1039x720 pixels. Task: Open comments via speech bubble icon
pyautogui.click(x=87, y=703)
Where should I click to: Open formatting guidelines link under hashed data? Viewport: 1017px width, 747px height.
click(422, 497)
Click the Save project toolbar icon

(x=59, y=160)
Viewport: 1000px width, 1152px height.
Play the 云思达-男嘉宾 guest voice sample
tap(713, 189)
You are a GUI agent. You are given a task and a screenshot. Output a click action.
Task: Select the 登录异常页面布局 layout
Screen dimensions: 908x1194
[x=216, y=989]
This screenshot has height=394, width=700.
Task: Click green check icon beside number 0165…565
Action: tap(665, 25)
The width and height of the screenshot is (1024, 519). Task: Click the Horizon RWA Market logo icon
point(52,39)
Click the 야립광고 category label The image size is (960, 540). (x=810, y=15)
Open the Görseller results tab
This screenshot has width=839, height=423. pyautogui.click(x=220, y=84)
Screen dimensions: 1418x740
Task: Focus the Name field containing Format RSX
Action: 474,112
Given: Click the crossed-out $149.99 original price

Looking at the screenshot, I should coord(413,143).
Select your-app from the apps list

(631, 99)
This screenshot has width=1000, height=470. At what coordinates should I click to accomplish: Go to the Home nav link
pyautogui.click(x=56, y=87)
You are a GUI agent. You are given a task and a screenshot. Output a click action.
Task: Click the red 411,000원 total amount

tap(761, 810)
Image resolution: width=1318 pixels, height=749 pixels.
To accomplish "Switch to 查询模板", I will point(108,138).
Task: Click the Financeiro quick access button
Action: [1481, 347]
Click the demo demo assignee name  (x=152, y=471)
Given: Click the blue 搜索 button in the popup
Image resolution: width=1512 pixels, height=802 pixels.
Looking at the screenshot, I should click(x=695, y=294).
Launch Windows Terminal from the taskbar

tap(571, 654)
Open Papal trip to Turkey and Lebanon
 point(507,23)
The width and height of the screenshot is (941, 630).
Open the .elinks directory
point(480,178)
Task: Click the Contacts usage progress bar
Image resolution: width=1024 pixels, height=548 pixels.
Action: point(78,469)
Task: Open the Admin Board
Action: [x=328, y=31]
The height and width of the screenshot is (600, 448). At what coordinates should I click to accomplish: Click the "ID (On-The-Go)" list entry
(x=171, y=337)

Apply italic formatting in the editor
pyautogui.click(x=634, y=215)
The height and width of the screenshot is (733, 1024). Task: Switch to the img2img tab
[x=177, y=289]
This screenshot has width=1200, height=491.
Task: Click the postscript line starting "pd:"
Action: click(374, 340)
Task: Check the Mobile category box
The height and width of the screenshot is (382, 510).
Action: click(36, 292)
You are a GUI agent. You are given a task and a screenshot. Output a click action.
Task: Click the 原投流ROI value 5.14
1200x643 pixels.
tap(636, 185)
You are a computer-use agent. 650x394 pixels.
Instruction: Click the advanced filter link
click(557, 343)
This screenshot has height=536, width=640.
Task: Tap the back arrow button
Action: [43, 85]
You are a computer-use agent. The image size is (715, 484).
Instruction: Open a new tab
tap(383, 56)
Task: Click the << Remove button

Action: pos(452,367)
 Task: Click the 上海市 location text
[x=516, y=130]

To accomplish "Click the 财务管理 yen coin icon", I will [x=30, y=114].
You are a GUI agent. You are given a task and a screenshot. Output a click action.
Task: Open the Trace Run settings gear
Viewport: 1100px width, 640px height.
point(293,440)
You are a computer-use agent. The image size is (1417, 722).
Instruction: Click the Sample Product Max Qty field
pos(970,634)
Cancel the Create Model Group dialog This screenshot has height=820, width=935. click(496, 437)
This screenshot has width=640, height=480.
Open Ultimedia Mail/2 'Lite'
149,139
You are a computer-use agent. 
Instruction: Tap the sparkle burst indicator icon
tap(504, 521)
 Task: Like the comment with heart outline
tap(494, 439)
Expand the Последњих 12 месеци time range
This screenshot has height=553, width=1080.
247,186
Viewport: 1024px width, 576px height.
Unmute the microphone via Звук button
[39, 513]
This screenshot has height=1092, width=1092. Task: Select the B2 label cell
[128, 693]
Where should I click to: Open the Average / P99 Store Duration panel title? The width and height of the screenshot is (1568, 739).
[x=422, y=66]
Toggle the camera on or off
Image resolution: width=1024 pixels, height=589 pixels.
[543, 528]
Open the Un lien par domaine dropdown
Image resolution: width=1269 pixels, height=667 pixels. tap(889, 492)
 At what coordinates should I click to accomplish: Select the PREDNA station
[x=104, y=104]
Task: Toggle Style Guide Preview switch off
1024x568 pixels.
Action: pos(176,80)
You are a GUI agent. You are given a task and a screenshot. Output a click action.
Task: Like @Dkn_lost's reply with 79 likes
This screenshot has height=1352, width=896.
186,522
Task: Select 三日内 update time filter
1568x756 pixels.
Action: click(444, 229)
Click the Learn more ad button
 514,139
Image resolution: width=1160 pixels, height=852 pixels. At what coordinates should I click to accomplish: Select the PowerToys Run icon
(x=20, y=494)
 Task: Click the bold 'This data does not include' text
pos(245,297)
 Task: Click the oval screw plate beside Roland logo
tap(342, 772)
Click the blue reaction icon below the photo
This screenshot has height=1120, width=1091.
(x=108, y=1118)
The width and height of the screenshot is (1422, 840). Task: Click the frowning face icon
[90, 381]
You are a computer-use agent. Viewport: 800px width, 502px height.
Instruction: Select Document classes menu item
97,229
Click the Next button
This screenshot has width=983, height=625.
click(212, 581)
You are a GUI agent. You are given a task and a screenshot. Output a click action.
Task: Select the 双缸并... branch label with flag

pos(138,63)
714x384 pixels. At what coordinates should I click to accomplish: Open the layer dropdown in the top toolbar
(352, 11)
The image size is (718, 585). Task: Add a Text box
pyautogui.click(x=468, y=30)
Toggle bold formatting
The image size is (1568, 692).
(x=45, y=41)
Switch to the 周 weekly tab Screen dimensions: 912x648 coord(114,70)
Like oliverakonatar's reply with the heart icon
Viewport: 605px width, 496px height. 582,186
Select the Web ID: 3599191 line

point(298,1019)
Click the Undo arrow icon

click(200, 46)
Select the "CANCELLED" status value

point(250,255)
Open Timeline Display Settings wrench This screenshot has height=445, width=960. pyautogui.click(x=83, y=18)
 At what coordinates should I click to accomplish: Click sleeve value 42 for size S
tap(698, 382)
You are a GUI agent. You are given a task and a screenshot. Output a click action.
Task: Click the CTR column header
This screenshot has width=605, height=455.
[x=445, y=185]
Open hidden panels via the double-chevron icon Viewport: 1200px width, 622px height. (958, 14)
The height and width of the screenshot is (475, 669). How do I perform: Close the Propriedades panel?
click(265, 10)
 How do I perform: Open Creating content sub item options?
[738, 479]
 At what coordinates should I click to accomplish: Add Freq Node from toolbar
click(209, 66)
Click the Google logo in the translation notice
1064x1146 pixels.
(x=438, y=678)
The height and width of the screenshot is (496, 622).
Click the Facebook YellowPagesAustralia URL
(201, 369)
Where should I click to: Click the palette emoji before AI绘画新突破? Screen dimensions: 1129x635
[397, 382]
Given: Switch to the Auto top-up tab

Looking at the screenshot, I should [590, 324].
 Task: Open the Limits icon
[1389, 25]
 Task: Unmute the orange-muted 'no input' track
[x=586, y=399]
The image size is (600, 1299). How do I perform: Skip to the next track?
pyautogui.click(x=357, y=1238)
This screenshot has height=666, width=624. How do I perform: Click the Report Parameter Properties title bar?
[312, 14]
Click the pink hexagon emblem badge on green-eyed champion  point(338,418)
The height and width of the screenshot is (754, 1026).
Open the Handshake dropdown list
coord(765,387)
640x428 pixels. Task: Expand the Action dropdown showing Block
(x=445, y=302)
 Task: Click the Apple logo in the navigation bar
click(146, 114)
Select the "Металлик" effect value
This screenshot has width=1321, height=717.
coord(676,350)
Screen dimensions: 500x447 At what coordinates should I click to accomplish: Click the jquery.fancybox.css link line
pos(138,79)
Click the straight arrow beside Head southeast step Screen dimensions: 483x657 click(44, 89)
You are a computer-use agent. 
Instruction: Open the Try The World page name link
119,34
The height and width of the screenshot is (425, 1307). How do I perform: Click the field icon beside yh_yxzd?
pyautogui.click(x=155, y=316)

About this task: Could you return every line from the entries above in which the string "category" occurs?

Answer to this task:
Click the 야립광고 category label The image size is (960, 540). (x=810, y=15)
Task: Check the Mobile category box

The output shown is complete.